How does caffeine affect breastfeeding?

Worried about breastfeeding while enjoying the sweet, sweet energy of caffeine?

Let’s face it, if you’re a new mom, you haven’t been getting much sleep lately. In fact, a 2019 survey conducted by Sleep Junkie found that only one in ten parents gets the recommended 7+ hours of head-to-pillow time.

We have questions.

First, who is this one parent sleeping through the night, and what kind of pixie dust are they using on their baby? Second, can the other nine of us give in to the siren call of coffee first thing in the morning, or are we doing damage to our breastfeeding babies if we just say no to that sweet, sweet caffeine?

Relax, a little caffeine isn’t likely to harm your newborn.

Like most things, caffeine in moderation is relatively harmless, even if you’re nursing. According to board-certified lactation consultant Nancy Mohrbacher’s book Breastfeeding Answers, nursing newborns only consume about 1.5% of the maternal dose of caffeine when breastfeeding. The National Library of Medicine Drugs and Lactation Database finds that having 2─3 cups (about 300─500 mg) of coffee per day to keep your eyes open and your brain chugging along despite sleep deprivation is A-okay. The same applies to other sources of caffeine, though it’s important to note that sodas and energy drinks, for instance, have other problematic chemicals to consider like sugars and taurine.

But don’t overdo your caffeine consumption.

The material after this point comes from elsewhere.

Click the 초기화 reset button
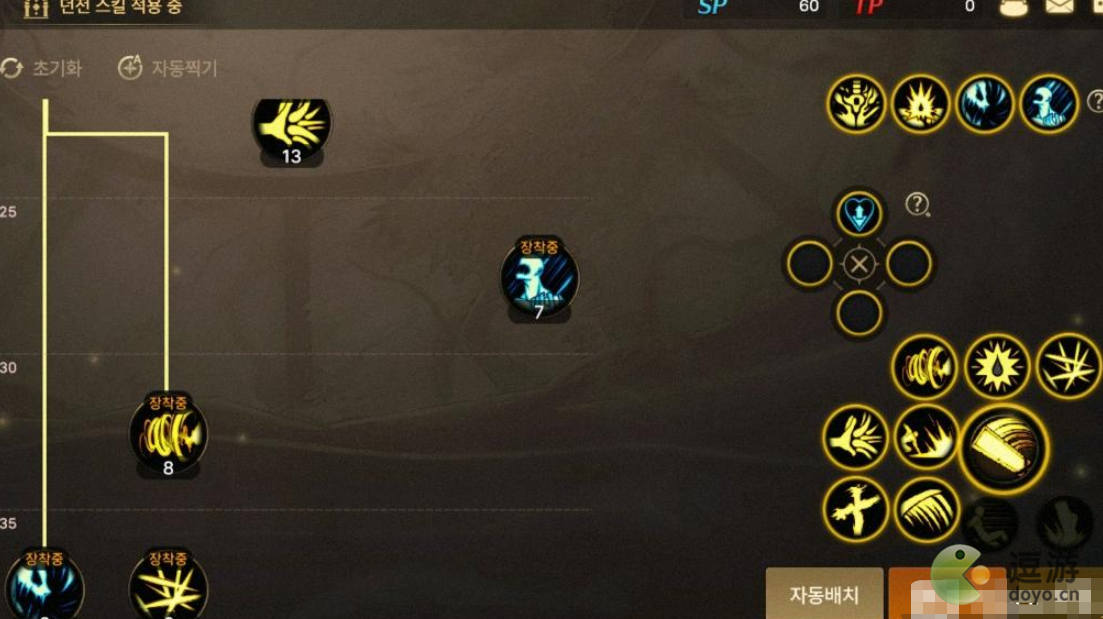The height and width of the screenshot is (619, 1103). tap(42, 68)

Some research indicates that more than 450 mL of coffee per day can lead to a decrease in breastmilk iron concentrations. This can result in mild iron deficiency anemia in some breastfed infants. Further, fussiness, jitteriness, and poor sleep patterns have been reported in infants of mothers who drink 10 or more cups of coffee daily. (For that matter, the mothers were probably feeling pretty jittery, too.)

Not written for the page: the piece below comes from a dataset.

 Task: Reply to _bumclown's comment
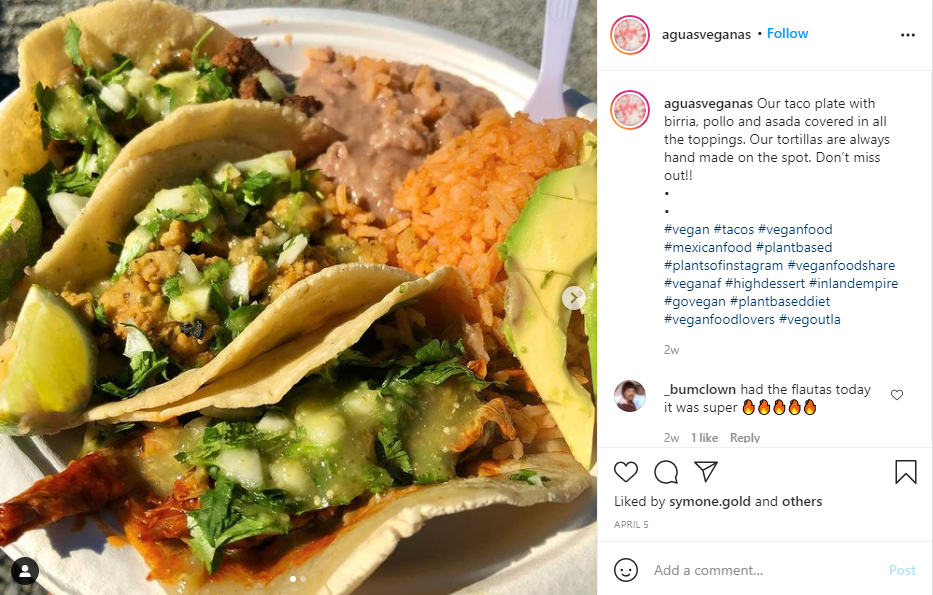coord(745,437)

When should nursing mothers avoid caffeine?

Some babies are more likely than others to respond negatively to caffeine. For example, breastfed infants three weeks and older showed no sign of stimulation even after their mothers had five cups of coffee. However, preterm and younger newborn infants metabolize caffeine more slowly. That means they may be more vulnerable to the side effects of caffeine like irritability and sleeplessness. Likewise, babies with other health issues may also be more vulnerable to caffeine, so consult with your physician before you start brewing that pot of black gold.

In the end, you’re most familiar with your baby’s normal temperament. If you see signs of unusual fussiness or wakefulness after you’ve had a few cups of coffee or soda, consider going caffeine-free for a couple of weeks to see if baby settles back down.

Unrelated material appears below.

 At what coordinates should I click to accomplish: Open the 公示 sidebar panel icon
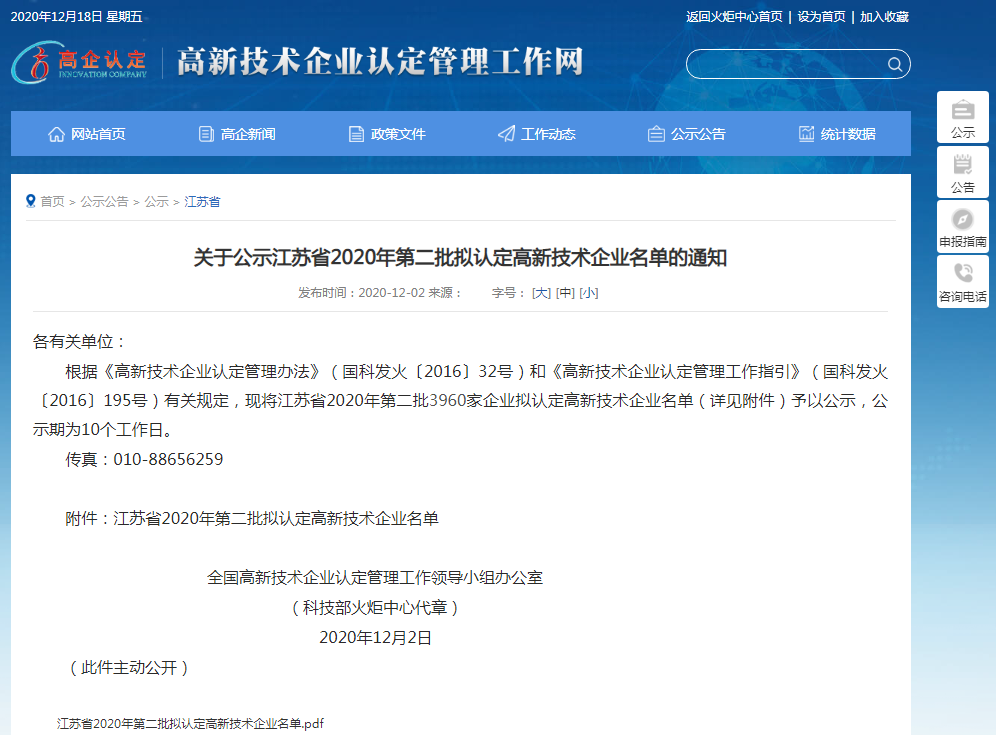(962, 110)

Consider pumping when your breastmilk is caffeine free to be on the safe side.

If you still don’t feel good about drinking caffeine while breastfeeding, you could always use your trusty breast pump to express milk when you’re caffeine-free. Caffeine levels peak in breastmilk one to two hours after consumption, so plan your pumping schedule accordingly.

You’ll sleep again.

Whether to coffee or not to coffee is ultimately your decision, mama. But one way or another, you will get a good night’s sleep again some day, and the coffee pot will be there waiting whenever you’re ready for it.